Never to be Forgotten

A Visit to the Nanjing Massacre Memorial

The Ford School visited the Nanjing Massacre Memorial, one of the must see sites in the “Southern Capital” of China, the city of Nanjing. The Memorial site was simply massive; it included large monuments, multiple buildings, and plenty of park space scattered with smaller monuments.


Image: One of several small monuments showing different elements of individual suffering at the hands of Japanese Soldiers.

Overall, I would characterize the visit as unlike any other memorial I’ve seen. From the very start, monuments showed Chinese citizens suffering from different aspects of war with text subscribing blame on “the devils”. This sort of rhetoric was quite consistent throughout entirety of the memorial. Of course, the human rights violations committed by Japanese troops in Nanjing and elsewhere in China should be remembered and recognized, but I felt that the tone of the memorial was one that too closely placed blame for atrocities on the Japanese people as a whole.


Image: 300,000 victims in Nanjing (300,000 is the highest scholarly estimate and the one adopted officially by the Chinese government).

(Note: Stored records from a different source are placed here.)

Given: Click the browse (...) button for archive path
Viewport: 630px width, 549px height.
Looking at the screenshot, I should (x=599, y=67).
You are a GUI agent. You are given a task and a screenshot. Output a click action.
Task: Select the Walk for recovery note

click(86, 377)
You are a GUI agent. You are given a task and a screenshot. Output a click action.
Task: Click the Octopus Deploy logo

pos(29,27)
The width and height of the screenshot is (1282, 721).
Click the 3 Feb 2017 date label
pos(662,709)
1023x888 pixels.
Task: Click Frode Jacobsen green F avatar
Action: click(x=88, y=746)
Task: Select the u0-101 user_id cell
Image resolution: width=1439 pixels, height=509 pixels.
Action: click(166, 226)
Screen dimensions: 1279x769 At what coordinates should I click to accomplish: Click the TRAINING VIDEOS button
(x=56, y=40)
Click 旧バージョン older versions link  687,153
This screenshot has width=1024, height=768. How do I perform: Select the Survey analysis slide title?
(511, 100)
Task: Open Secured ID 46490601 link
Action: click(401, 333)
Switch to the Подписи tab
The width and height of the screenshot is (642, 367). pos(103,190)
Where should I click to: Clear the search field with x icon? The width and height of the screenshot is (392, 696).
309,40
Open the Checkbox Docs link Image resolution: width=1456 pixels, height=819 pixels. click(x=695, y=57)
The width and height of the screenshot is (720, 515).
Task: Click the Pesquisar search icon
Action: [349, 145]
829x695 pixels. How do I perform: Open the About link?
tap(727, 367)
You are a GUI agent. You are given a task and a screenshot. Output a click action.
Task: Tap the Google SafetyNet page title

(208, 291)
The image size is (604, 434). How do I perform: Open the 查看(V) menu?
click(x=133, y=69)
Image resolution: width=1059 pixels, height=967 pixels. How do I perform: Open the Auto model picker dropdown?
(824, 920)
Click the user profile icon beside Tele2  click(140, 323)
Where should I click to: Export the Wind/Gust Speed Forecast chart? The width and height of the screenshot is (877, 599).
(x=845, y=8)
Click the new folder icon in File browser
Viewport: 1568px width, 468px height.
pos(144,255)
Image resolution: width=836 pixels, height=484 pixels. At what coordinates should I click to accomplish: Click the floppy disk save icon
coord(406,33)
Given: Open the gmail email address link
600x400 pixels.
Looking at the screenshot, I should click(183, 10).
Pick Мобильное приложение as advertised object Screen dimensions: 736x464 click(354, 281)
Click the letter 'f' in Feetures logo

Recognizing how China has determined its attitude and adjusted its historical memory regarding Japan differently over time to suit its own individual goals, I felt that the Nanjing memorial has been structured to be used as a sort of political tool. Among atrocities that Japan committed against the Philippines during World War II includes the Manila massacre, an event comparable to the suffering faced by the people of Nanjing. Yet, I find that the foreign relations as well as the public attitudes between these two countries take on a much more positive character at present. It just seems interesting to me as that the Philippines is willing and able to preserve memorials honoring Japanese Soldiers in their own country, and have mended the wounds so thoroughly. I believe the answer lies in China’s unique historical humiliation by outsiders and the development of its political climate.


Image: Each binder contains a list of individual victim names. The picture only captures a small portion of the massive shelves that illustrate the extent of crimes committed against the people of Nanjing.


Image: Another Nanjing Massacre exhibit at the National Museum of China in Beijing.

The Nanjing Massacre Memorial is not meant to be remembered just in Nanjing, but throughout the entire country. Upon visiting the National Museum in Tiananmen Square in Beijing, I found another smaller exhibit in the main hall being touted as an expansion of the Nanjing Massacre Memorial Hall. Ultimately, I’m glad that these atrocities have been brought to light and are being remembered, but maybe we can all work to make some amends, right?